Saved entries:
·····
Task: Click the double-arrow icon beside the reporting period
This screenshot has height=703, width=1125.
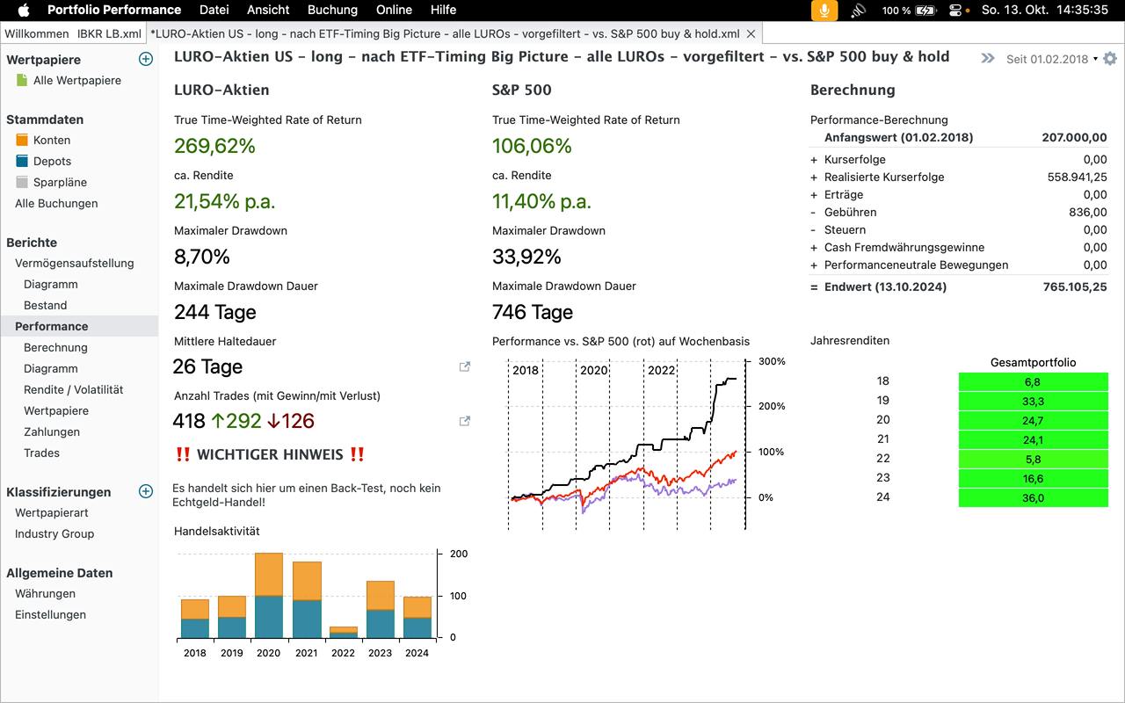Action: coord(988,59)
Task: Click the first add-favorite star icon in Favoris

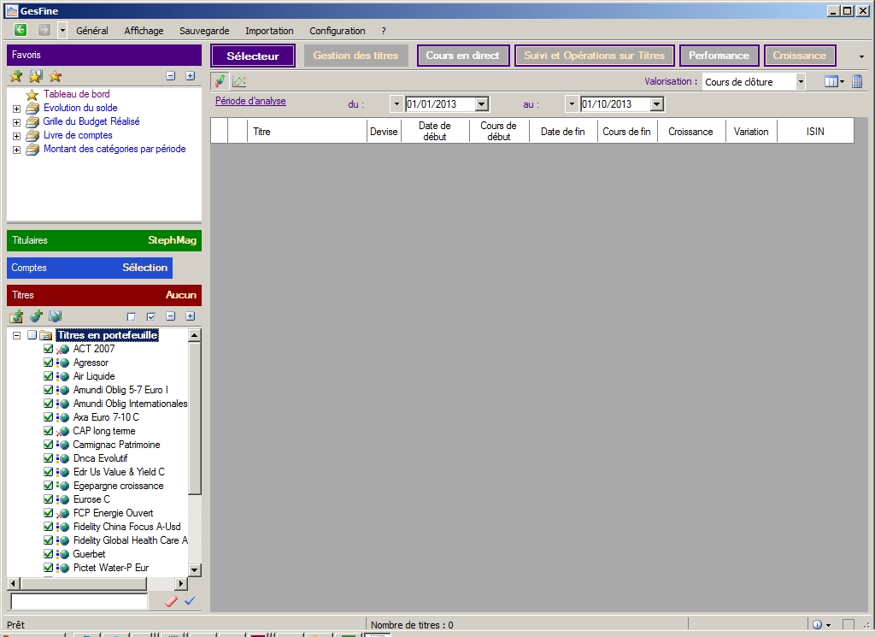Action: (16, 77)
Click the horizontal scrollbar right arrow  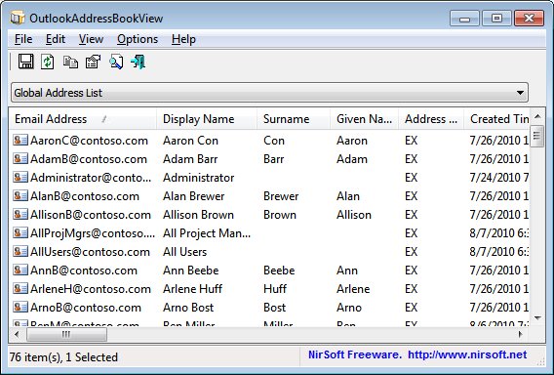tap(521, 334)
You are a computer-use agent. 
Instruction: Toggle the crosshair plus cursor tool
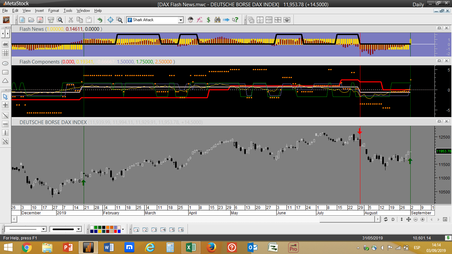[x=5, y=105]
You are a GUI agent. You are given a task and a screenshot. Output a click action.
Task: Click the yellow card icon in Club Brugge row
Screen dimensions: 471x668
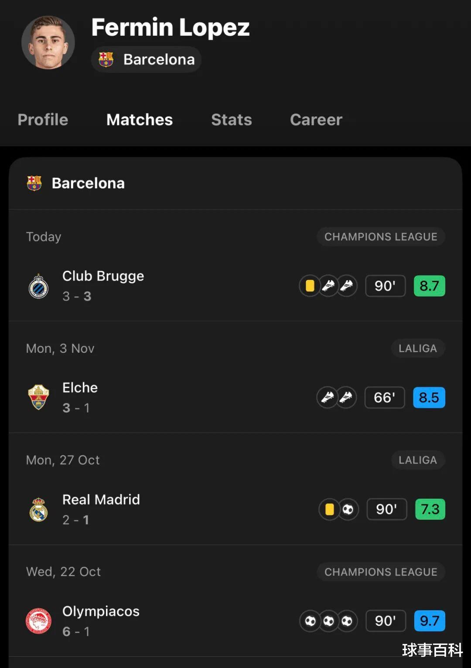(x=310, y=286)
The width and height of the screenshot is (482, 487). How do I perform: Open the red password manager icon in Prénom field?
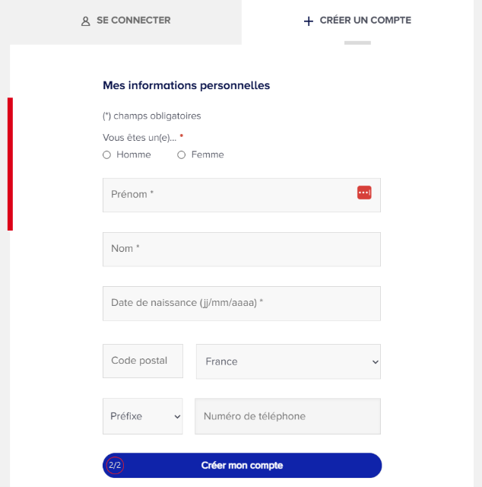point(364,193)
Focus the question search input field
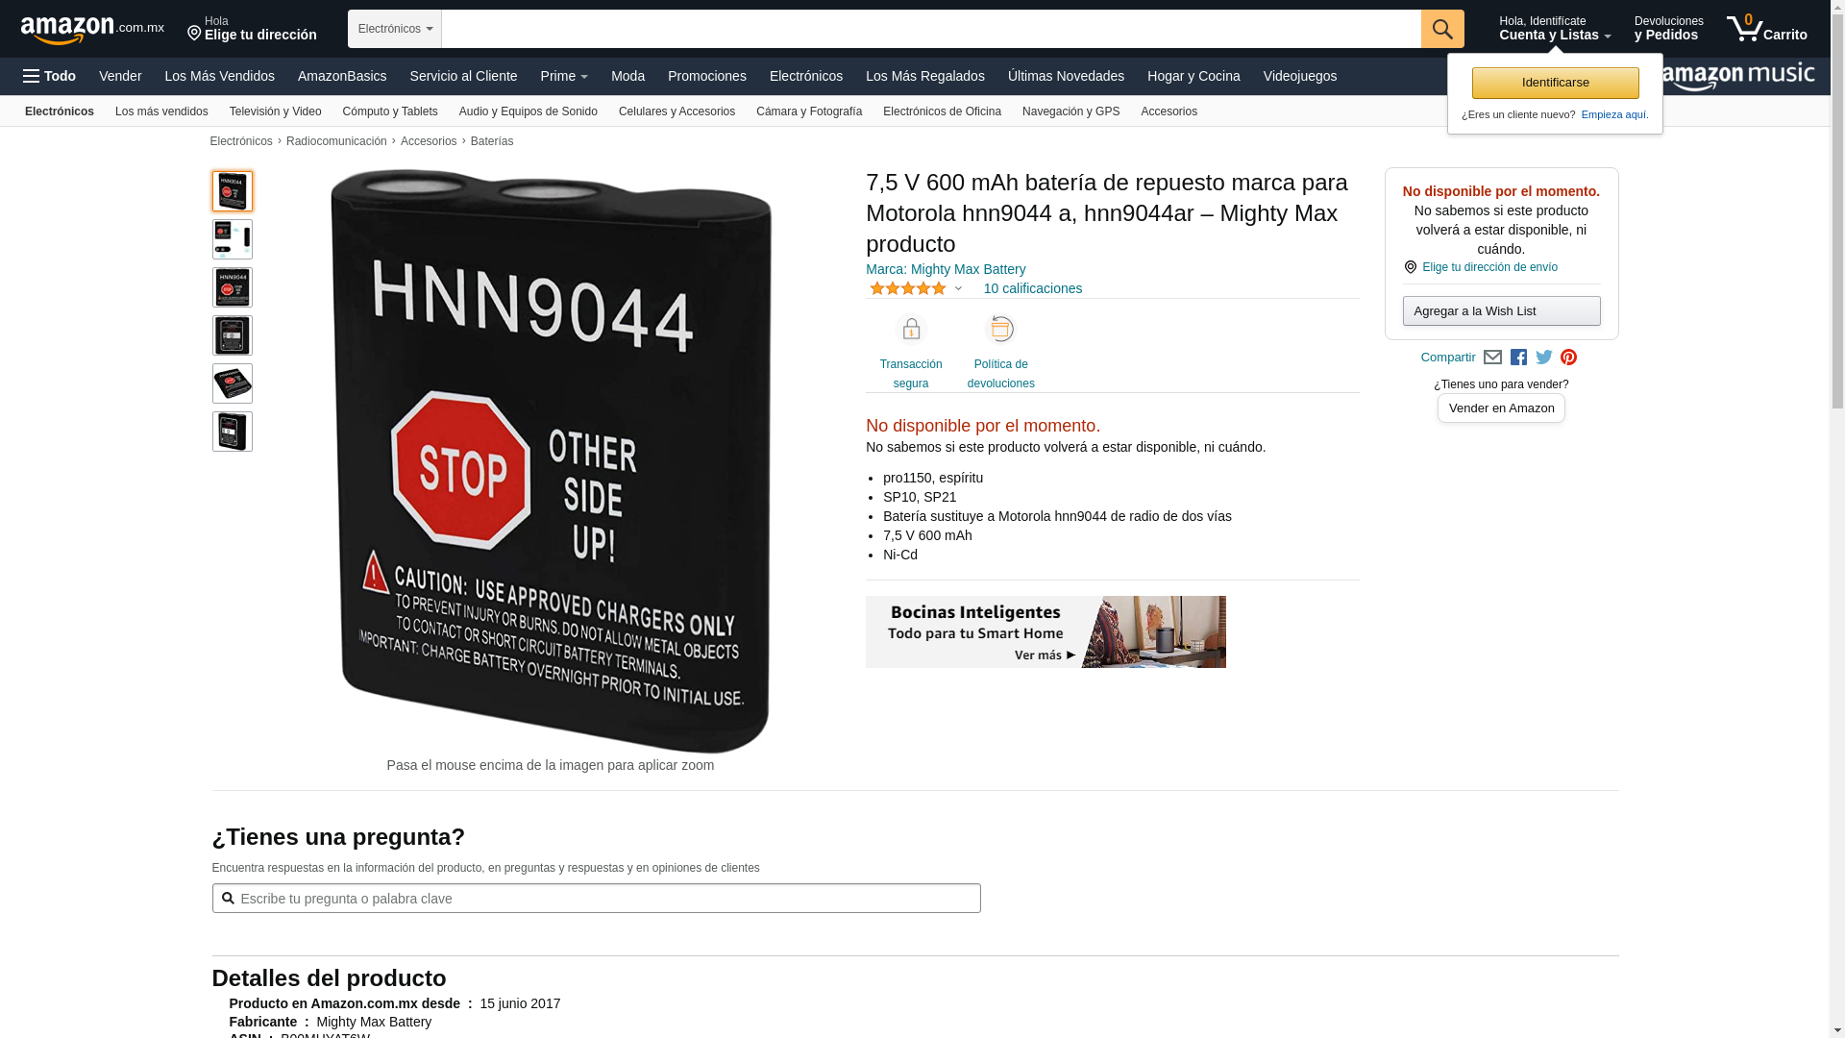Image resolution: width=1845 pixels, height=1038 pixels. 596,899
·····
§ **THE TASK**: The required output is the lines from the one containing "The width and" through the end of the data, printed exactly, with no pictures.

§ **ANSWER BELOW**:
The width and height of the screenshot is (482, 487). How do I perform: Open the red password manager icon in Prénom field?
point(364,193)
Focus the question search input field
Image resolution: width=1845 pixels, height=1038 pixels. 596,899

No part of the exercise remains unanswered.